Bethia è una dodicenne dall’intelligenza vivace, che conosce il giovane Caleb (così chiamato da lei, come il biblico aiutante di Giosuè ed amico di Mosè), indigeno di una tribù locale, i Wanpanoag (che significa popolo della luce).

Nasce così per caso, su una spiaggia, un’amicizia che durerà per tutta la vita e che porterà infine il giovane a laurearsi ad Harvard con lode; i due vivono insieme mille peripezie che testimoniano, da un parte, il dialogo – scontro/incontro – tra due ragazzi aperti in cui ognuno impara molte cose dall’altro, dall’altra, un confronto serrato tra due mondi completamente diversi, avente come base l’aspetto religioso-spirituale. Lui finirà per essere assorbito dalla cultura e civiltà di lei, ma conserverà un residuo di tradizioni e radici dei suoi avi, pur eccellendo, come si diceva, negli studi; lei rimarrà fedele al suo Dio cristiano ma imparerà a rispettare le credenze pagane di lui, che non capisce né concepisce ma da cui rimane affascinata.
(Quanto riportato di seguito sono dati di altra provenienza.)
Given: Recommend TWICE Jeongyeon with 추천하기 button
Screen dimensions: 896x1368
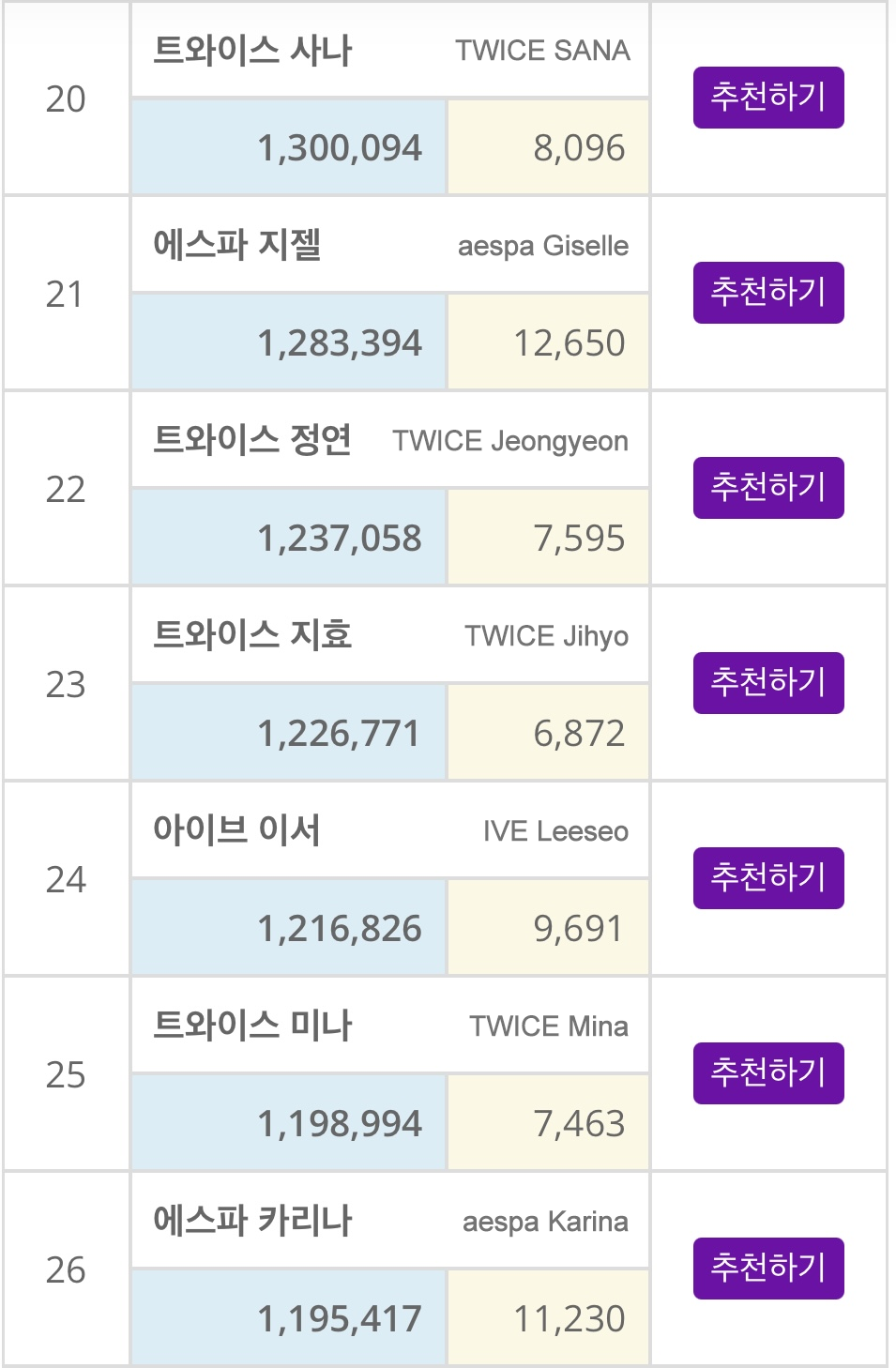Looking at the screenshot, I should point(768,488).
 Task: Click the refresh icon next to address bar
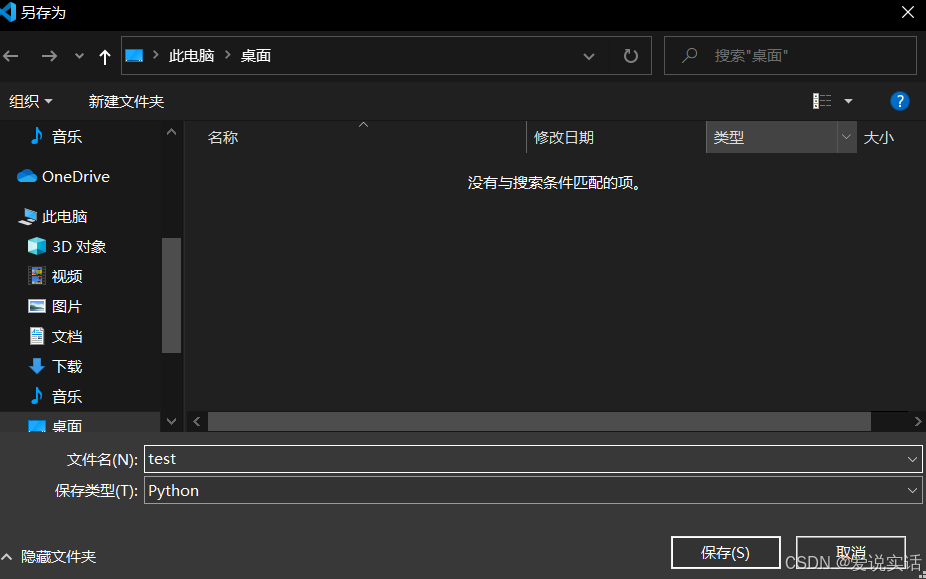(x=630, y=55)
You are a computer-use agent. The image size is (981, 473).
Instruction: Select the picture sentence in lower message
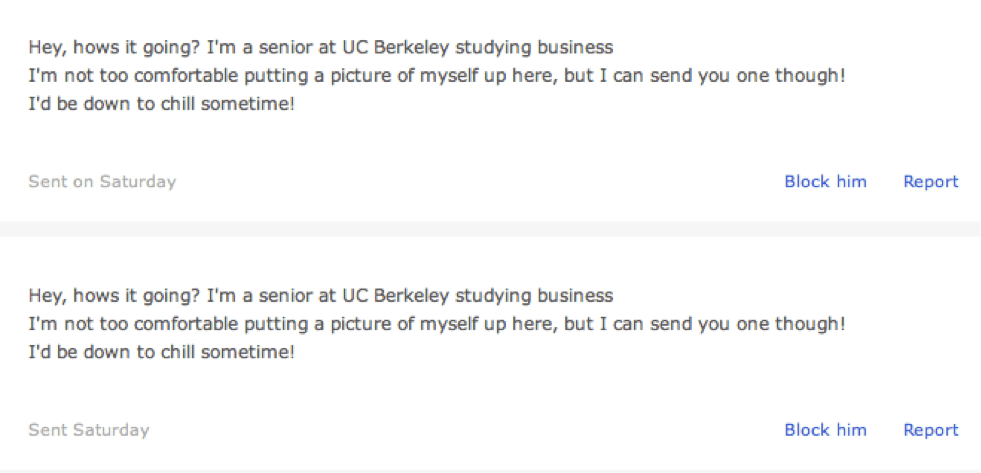point(436,324)
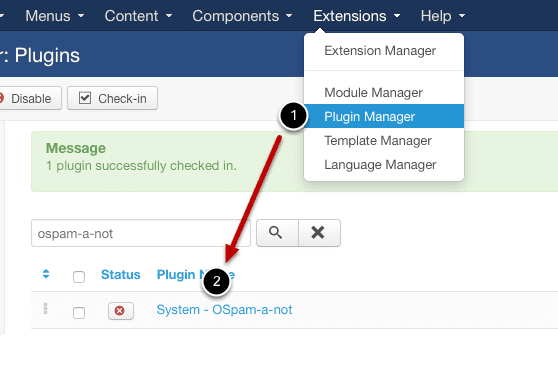Click the red Disable icon
This screenshot has width=558, height=390.
tap(1, 98)
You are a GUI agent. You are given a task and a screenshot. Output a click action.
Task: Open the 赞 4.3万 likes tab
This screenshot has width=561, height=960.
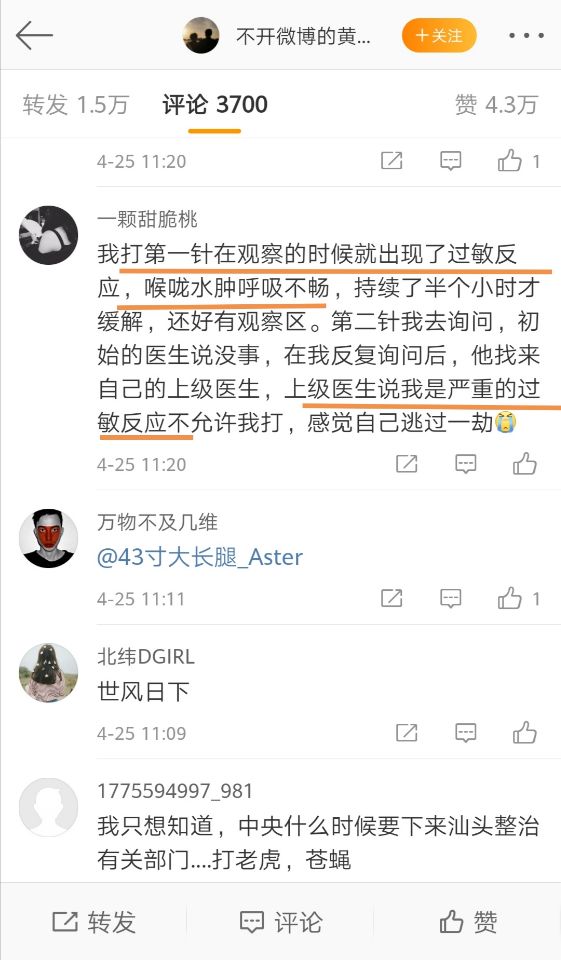click(x=496, y=105)
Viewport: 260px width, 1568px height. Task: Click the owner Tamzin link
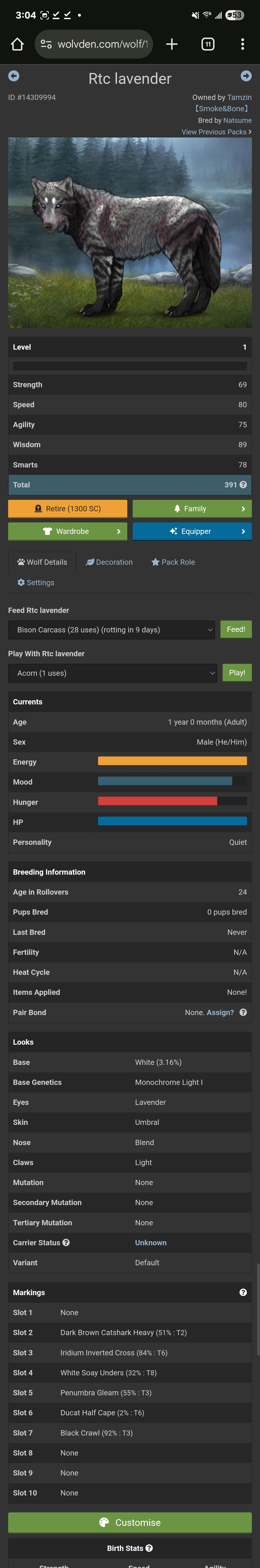[239, 97]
Storicamente questo romanzo – qui presentato in estrema sintesi – è ispirato alla reale vicenda del primo indigeno che si è effettivamente laureato ad Harvard ed è narrato con sensibilità e con intrecci di avvenimenti storici e fantastici e conoscenze approfondite e ben esposte da questa scrittrice australiana (nata nel 1955) vincitrice del Premio Pulitzer 2006.

Ai bei “ritratti caratteriali” dei personaggi principali, si affiancano le descrizioni di quelli minori: il fratello di lei Makepeace (non bravo negli studi, culturalmente rigido e tradizionalista e… un po’ invidioso), il padre Mayfield (vedovo, pastore della comunità), lo stregone Tequamack (zio di Caleb e molto abile nelle sue arti magiche), il professore Elijam Corlett (preparatore dei ragazzi, che gestisce la casa che li ospita prima dell’ammissione all’università) e suo figlio Samuel (che finirà per sposare Bethia). Tutti personaggi – compresi altri non citati, maggiori o minori – che rappresentano inoltre dei simboli di caratteri, cultura e sentimenti non solo della loro epoca ma, che, per proiezione storica, sono soggetti validi e presenti anche nella nostra epoca e in tutte le latitudini: buoni o cattivi, meno aperti al nuovo che incontrano nella loro vita e legati, in ogni caso, alle proprie tradizioni, fede e religione, oltre che ai principi con cui sono cresciuti.

Da sottolineare infine Bethia, persona che “si auto istruisce”, rubando conoscenze, sacrificando ore di riposo, lottando per la conoscenza, in un mondo in cui è proibito impartire alle donne l’educazione e gli studi; comunque in questo romanzo – come accade per l’Ipazia d’Alessandria nel mondo scolastico ellenico e per l’italiana Artemisia Gentileschi nell’arte – riuscirà, con tenacia ed impegno, contro tutti e contro tutto a decidere del proprio destino ed ottenere la sua molto desiderata libertà.